Here is the ESv11p1075 option. It was 4.10 on 7/22/11. The exact same price as a 4.02 delta put was on 9/19/14 that @uuu1965 used in his Risk test. When the price got to 17.80 in the Risk test 98% of the IMx3 was used.
On 8/5/11 the ESv11p1075 option was at 25.25 so I assume that the exit point would have already been hit and you would be out. The option settled at 58.00 on 8/8/11.

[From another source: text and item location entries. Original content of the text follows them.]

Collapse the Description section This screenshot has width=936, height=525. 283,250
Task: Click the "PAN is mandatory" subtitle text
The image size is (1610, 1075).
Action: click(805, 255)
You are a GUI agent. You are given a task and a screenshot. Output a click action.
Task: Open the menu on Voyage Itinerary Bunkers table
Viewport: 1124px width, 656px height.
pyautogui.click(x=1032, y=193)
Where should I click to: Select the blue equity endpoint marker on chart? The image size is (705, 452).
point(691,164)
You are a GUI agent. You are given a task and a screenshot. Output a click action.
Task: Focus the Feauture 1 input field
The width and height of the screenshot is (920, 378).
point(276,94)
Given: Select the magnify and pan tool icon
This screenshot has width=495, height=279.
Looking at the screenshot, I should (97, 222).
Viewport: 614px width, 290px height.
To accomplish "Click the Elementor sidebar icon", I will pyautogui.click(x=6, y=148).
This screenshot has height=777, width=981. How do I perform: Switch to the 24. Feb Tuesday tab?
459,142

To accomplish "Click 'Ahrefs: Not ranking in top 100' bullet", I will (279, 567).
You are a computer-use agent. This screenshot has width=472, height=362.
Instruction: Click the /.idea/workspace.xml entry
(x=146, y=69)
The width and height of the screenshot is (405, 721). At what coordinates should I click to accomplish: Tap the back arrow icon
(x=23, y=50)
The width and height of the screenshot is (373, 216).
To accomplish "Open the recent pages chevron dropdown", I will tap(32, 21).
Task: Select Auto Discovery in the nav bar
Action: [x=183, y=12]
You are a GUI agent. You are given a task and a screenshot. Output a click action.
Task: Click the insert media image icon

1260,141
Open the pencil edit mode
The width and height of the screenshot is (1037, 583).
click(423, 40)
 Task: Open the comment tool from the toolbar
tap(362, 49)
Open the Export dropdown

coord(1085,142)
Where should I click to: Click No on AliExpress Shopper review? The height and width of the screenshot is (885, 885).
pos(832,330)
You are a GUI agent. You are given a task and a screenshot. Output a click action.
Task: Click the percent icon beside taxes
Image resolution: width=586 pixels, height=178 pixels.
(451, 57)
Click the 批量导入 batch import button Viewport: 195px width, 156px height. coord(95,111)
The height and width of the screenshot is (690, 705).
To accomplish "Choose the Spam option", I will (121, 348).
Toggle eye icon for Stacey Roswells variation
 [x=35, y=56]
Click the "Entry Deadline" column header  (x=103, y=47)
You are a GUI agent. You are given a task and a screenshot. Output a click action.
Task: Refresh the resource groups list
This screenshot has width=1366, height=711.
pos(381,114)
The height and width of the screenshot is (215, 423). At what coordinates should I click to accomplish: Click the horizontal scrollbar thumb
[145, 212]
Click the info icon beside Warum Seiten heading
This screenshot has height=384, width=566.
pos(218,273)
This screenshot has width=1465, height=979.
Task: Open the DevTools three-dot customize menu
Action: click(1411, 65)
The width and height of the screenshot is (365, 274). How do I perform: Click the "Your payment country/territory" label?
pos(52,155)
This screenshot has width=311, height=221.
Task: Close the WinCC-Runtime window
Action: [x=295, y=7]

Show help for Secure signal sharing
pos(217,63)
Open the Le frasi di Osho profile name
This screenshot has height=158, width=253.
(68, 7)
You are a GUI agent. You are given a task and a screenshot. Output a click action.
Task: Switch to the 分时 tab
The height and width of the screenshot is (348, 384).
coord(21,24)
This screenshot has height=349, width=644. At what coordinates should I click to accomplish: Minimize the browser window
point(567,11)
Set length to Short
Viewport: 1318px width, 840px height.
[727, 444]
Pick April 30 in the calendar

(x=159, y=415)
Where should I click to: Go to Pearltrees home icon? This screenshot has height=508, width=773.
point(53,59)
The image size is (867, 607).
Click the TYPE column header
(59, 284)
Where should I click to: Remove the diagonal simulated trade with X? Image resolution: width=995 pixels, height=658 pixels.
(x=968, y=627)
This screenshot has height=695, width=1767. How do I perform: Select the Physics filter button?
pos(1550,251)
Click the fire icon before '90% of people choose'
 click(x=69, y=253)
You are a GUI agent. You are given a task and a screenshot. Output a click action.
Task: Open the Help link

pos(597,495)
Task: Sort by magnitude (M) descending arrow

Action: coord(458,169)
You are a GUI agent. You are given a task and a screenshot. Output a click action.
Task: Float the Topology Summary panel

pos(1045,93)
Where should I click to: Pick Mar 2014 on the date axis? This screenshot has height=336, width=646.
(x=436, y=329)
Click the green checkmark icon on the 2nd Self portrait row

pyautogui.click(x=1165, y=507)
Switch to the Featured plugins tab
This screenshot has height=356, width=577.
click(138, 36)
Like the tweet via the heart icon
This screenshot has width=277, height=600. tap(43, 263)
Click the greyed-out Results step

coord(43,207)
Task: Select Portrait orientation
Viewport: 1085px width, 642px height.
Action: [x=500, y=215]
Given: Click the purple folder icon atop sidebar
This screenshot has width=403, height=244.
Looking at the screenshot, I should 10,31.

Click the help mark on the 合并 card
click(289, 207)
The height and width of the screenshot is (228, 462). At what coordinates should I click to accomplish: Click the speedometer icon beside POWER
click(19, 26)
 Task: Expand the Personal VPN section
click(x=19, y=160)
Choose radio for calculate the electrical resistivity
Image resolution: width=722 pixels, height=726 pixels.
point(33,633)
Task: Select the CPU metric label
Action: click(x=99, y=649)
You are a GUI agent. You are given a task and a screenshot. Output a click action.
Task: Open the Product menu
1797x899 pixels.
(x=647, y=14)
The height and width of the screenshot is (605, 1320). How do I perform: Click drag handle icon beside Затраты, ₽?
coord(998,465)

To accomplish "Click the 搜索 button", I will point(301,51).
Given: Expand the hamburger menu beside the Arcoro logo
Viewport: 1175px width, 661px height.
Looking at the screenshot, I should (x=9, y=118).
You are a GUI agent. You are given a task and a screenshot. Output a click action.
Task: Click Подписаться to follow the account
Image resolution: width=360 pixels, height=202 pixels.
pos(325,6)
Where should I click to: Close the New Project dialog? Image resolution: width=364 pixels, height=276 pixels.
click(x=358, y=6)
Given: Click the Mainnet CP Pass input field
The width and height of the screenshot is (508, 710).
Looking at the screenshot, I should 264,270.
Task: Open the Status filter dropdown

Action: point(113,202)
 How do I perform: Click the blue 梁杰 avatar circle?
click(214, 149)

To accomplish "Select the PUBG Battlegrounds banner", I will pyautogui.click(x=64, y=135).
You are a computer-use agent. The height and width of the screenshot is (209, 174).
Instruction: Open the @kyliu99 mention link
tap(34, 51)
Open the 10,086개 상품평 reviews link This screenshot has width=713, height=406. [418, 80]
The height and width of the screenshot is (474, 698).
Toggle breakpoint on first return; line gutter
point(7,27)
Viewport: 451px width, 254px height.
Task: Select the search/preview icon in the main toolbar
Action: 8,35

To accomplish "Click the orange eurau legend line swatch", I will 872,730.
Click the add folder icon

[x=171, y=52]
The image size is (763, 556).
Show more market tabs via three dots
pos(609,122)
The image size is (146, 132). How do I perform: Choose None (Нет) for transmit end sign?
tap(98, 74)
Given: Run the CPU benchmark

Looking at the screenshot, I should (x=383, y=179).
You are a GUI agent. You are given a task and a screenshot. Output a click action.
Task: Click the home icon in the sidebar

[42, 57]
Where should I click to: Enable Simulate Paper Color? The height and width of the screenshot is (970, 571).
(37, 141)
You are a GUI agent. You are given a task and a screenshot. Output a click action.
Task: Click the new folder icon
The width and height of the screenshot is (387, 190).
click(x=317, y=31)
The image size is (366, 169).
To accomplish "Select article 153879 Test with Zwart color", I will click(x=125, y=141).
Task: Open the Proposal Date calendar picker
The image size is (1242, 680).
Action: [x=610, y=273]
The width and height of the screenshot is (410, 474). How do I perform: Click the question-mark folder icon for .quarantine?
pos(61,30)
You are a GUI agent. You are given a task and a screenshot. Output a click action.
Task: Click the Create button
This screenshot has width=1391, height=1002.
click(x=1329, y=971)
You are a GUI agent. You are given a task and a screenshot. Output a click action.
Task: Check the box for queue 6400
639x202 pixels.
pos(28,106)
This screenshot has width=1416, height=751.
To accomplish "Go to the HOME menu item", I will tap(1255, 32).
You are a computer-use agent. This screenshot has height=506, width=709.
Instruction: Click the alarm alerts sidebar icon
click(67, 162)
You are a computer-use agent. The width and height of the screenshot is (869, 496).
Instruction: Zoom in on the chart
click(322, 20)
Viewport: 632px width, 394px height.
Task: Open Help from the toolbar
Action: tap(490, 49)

I'm guessing the exit point would have been hit on 8/4/11 for both options when ES dropped 56 that day. Using the settlements for the options that day and guessing at the IMx3 that was used if you entered on the worst day, 7/22/11, I'm guessing the drawdown would be about 33%.
No strategy is foolproof. You can't blindly acquire contracts and ignore everything else. ES started dropping 2 weeks before 8/5/11. There was talk of a possible shutdown for at least 2 weeks before it happened. When things like that may happen you just have to be on the sidelines and miss some time trading and then be ready when it is having the big rebound.
Of course if a 9/11 type thing happened with no hint prior, then yes it will be ugly. But that is the nature of all trading.
The only way to prevent huge losses is to have covered option spreads. I need to do more research on spreads. My prior research using a 3.00 delta for the spread showed no help on a 158 point move.